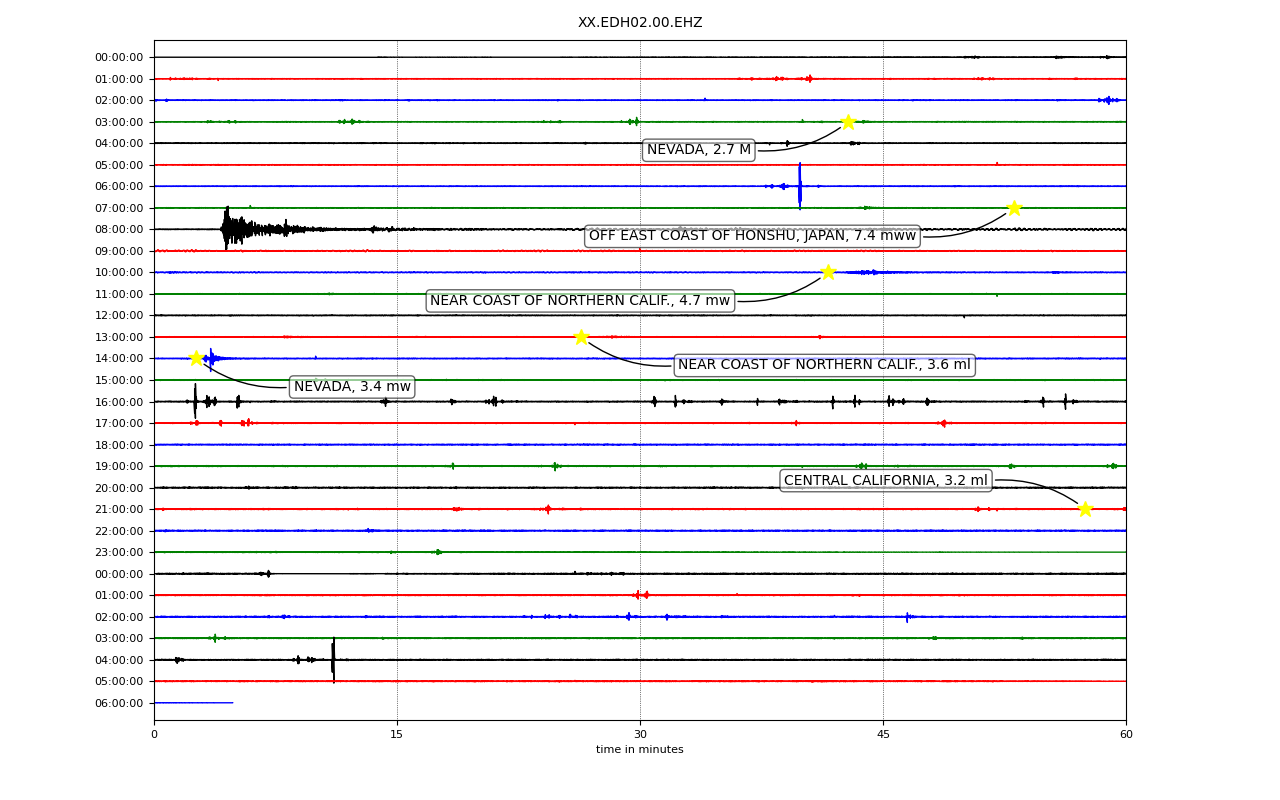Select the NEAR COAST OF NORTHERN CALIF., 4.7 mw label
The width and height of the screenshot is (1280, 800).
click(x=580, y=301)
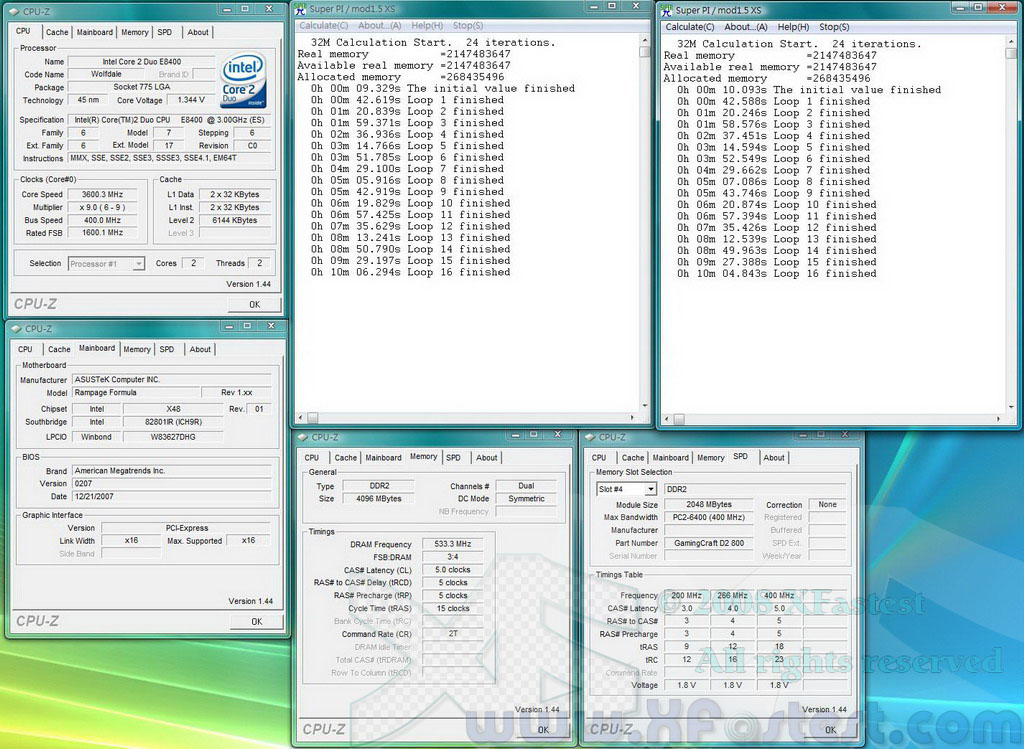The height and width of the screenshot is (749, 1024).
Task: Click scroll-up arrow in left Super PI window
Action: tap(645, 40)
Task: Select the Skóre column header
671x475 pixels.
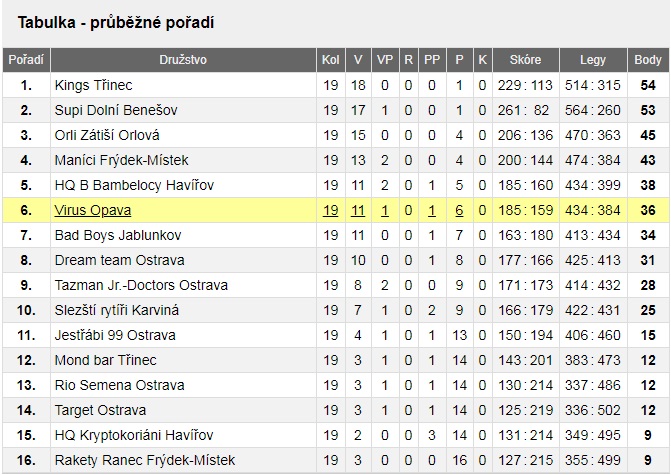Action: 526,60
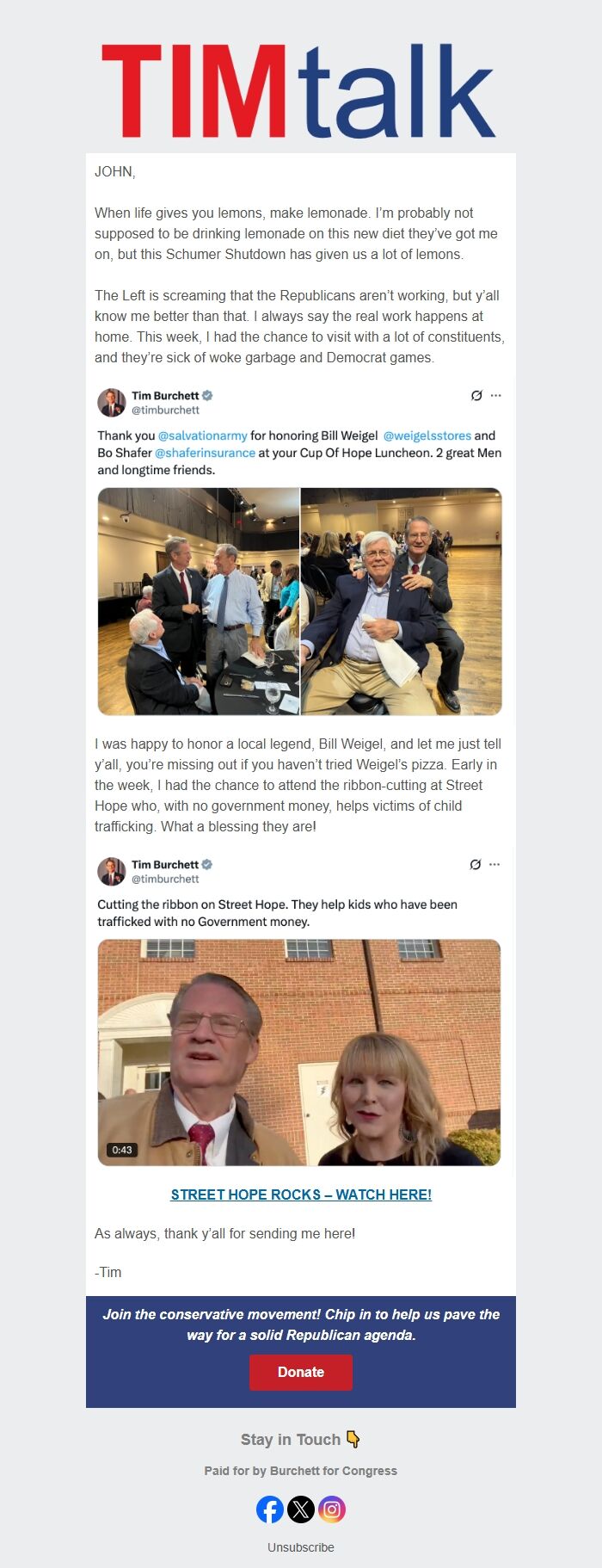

*Problem to solve*
Copy exactly the lines running from the line with "Task: Select the Skóre column header" to the final line of the listing, keeping both ends and dropping any picture.

*Result for this task*
Task: Select the Skóre column header
671x475 pixels.
Action: 526,60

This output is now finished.